TASK DETAILS: Restate, word for word, every line of the data.

RECORDS PROVIDED:
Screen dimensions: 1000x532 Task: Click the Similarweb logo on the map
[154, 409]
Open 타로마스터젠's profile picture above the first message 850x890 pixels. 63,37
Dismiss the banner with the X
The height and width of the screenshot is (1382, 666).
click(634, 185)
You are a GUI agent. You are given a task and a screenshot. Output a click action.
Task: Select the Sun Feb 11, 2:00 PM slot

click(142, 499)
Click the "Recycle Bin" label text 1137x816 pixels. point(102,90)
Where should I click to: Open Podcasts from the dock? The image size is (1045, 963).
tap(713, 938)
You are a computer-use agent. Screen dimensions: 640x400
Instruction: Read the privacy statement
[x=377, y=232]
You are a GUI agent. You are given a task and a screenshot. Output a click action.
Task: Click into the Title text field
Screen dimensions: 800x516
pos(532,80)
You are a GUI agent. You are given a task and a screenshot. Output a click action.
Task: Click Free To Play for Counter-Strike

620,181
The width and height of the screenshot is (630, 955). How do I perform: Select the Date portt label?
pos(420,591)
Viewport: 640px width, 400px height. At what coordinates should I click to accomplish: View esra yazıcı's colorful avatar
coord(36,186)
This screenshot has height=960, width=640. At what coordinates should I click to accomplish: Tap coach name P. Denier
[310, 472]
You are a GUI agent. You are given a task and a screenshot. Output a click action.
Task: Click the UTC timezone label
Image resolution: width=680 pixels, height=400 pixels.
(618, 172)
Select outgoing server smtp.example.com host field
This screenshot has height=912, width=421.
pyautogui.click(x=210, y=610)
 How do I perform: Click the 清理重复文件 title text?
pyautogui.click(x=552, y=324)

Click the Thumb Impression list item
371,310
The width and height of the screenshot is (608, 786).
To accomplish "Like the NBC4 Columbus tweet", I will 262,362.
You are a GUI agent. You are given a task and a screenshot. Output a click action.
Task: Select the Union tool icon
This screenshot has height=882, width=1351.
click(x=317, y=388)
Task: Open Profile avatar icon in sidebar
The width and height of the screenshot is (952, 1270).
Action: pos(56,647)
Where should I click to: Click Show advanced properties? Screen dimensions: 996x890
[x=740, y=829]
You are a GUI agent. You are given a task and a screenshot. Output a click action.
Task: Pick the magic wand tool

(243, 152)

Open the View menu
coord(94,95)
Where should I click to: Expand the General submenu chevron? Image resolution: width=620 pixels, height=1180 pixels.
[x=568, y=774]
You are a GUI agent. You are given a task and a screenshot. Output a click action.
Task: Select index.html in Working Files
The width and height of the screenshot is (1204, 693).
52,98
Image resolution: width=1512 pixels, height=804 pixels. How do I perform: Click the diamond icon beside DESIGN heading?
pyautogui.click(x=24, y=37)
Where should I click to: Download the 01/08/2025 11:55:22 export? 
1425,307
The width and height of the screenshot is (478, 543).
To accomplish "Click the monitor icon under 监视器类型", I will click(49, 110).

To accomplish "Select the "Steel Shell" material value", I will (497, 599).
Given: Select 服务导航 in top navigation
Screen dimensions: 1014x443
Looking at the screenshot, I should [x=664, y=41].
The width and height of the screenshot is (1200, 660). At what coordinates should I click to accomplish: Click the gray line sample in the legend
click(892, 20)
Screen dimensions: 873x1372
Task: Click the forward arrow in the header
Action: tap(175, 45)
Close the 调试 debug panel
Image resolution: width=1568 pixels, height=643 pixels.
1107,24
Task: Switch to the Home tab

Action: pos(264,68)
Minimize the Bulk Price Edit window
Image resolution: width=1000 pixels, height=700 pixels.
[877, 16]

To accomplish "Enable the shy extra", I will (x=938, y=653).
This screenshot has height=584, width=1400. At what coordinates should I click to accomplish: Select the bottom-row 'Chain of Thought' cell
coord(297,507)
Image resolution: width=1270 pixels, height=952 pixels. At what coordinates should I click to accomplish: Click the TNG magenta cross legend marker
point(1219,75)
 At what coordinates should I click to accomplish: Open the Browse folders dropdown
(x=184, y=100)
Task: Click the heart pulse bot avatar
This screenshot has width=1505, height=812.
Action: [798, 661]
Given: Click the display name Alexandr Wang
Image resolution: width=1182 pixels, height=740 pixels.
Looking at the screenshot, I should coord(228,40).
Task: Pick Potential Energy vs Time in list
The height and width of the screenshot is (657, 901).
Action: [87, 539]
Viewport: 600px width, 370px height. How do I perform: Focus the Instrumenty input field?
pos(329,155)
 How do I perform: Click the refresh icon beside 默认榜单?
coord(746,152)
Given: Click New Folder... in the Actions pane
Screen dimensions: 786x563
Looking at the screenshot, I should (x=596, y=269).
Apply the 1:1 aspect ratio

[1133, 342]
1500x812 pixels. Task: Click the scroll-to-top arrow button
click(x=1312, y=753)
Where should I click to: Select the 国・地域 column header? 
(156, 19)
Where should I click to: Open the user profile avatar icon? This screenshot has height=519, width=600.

OUTPUT FOR THIS TASK:
Screen dimensions: 1000x532 Task: Click the Similarweb logo on the map
[154, 409]
Open 타로마스터젠's profile picture above the first message 850x890 pixels. 63,37
Dismiss the banner with the X
The height and width of the screenshot is (1382, 666).
click(634, 185)
You are a GUI agent. You are given a task and a screenshot. Output a click action.
Task: Select the Sun Feb 11, 2:00 PM slot

click(142, 499)
Click the "Recycle Bin" label text 1137x816 pixels. point(102,90)
Where should I click to: Open Podcasts from the dock? The image size is (1045, 963).
tap(713, 938)
You are a computer-use agent. Screen dimensions: 640x400
Instruction: Read the privacy statement
[x=377, y=232]
You are a GUI agent. You are given a task and a screenshot. Output a click action.
Task: Click into the Title text field
Screen dimensions: 800x516
pos(532,80)
You are a GUI agent. You are given a task and a screenshot. Output a click action.
Task: Click Free To Play for Counter-Strike

620,181
The width and height of the screenshot is (630, 955). How do I perform: Select the Date portt label?
pos(420,591)
Viewport: 640px width, 400px height. At what coordinates should I click to accomplish: View esra yazıcı's colorful avatar
coord(36,186)
This screenshot has height=960, width=640. At what coordinates should I click to accomplish: Tap coach name P. Denier
[310, 472]
You are a GUI agent. You are given a task and a screenshot. Output a click action.
Task: Click the UTC timezone label
Image resolution: width=680 pixels, height=400 pixels.
(618, 172)
Select outgoing server smtp.example.com host field
This screenshot has height=912, width=421.
pyautogui.click(x=210, y=610)
 How do I perform: Click the 清理重复文件 title text?
pyautogui.click(x=552, y=324)

Click the Thumb Impression list item
371,310
The width and height of the screenshot is (608, 786).
To accomplish "Like the NBC4 Columbus tweet", I will 262,362.
You are a GUI agent. You are given a task and a screenshot. Output a click action.
Task: Select the Union tool icon
This screenshot has height=882, width=1351.
click(x=317, y=388)
Task: Open Profile avatar icon in sidebar
The width and height of the screenshot is (952, 1270).
Action: pos(56,647)
Where should I click to: Click Show advanced properties? Screen dimensions: 996x890
[x=740, y=829]
You are a GUI agent. You are given a task and a screenshot. Output a click action.
Task: Pick the magic wand tool

(243, 152)

Open the View menu
coord(94,95)
Where should I click to: Expand the General submenu chevron? Image resolution: width=620 pixels, height=1180 pixels.
[x=568, y=774]
You are a GUI agent. You are given a task and a screenshot. Output a click action.
Task: Select index.html in Working Files
The width and height of the screenshot is (1204, 693).
52,98
Image resolution: width=1512 pixels, height=804 pixels. How do I perform: Click the diamond icon beside DESIGN heading?
pyautogui.click(x=24, y=37)
Where should I click to: Download the 01/08/2025 11:55:22 export? 
1425,307
The width and height of the screenshot is (478, 543).
To accomplish "Click the monitor icon under 监视器类型", I will click(49, 110).

To accomplish "Select the "Steel Shell" material value", I will (497, 599).
Given: Select 服务导航 in top navigation
Screen dimensions: 1014x443
Looking at the screenshot, I should [x=664, y=41].
The width and height of the screenshot is (1200, 660). At what coordinates should I click to accomplish: Click the gray line sample in the legend
click(892, 20)
Screen dimensions: 873x1372
Task: Click the forward arrow in the header
Action: tap(175, 45)
Close the 调试 debug panel
Image resolution: width=1568 pixels, height=643 pixels.
1107,24
Task: Switch to the Home tab

Action: pos(264,68)
Minimize the Bulk Price Edit window
Image resolution: width=1000 pixels, height=700 pixels.
[877, 16]

To accomplish "Enable the shy extra", I will (x=938, y=653).
This screenshot has height=584, width=1400. At what coordinates should I click to accomplish: Select the bottom-row 'Chain of Thought' cell
coord(297,507)
Image resolution: width=1270 pixels, height=952 pixels. At what coordinates should I click to accomplish: Click the TNG magenta cross legend marker
point(1219,75)
 At what coordinates should I click to accomplish: Open the Browse folders dropdown
(x=184, y=100)
Task: Click the heart pulse bot avatar
This screenshot has width=1505, height=812.
Action: [798, 661]
Given: Click the display name Alexandr Wang
Image resolution: width=1182 pixels, height=740 pixels.
Looking at the screenshot, I should coord(228,40).
Task: Pick Potential Energy vs Time in list
The height and width of the screenshot is (657, 901).
Action: [87, 539]
Viewport: 600px width, 370px height. How do I perform: Focus the Instrumenty input field?
pos(329,155)
 How do I perform: Click the refresh icon beside 默认榜单?
coord(746,152)
Given: Click New Folder... in the Actions pane
Screen dimensions: 786x563
Looking at the screenshot, I should (x=596, y=269).
Apply the 1:1 aspect ratio

[1133, 342]
1500x812 pixels. Task: Click the scroll-to-top arrow button
click(x=1312, y=753)
Where should I click to: Select the 国・地域 column header? 
(156, 19)
Where should I click to: Open the user profile avatar icon? This screenshot has height=519, width=600.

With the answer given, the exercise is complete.